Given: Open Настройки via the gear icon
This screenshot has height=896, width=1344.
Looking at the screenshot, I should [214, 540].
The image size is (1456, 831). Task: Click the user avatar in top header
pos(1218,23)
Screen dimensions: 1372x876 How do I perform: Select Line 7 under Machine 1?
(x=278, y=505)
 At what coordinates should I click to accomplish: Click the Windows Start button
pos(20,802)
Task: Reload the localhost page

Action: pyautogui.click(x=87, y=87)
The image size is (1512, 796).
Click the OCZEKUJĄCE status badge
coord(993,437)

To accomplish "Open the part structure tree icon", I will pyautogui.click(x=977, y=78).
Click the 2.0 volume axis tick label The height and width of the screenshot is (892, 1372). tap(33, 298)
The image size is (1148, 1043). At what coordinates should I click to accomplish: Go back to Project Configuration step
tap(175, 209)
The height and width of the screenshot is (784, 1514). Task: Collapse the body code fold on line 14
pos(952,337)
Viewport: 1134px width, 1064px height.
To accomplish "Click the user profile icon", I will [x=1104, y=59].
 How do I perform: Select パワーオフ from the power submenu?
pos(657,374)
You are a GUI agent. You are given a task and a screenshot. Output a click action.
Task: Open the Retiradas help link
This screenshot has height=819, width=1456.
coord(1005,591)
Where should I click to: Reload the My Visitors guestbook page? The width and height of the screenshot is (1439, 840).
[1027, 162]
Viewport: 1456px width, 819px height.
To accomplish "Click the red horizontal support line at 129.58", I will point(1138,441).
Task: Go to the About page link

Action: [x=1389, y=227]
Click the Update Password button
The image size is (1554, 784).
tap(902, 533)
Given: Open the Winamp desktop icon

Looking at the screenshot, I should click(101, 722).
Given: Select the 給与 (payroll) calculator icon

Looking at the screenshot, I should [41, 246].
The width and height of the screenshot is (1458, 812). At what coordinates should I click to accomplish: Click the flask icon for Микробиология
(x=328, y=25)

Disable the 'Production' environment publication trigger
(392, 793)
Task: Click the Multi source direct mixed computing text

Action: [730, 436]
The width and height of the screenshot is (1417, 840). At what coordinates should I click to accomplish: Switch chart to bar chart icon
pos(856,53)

§ **What this task involves**
Reproduce each line of the material in which the string "will" occurs.

§ **Task solution**
To accomplish "Open the part structure tree icon", I will pyautogui.click(x=977, y=78).
To accomplish "Click the user profile icon", I will [x=1104, y=59].
To accomplish "Click the red horizontal support line at 129.58", I will point(1138,441).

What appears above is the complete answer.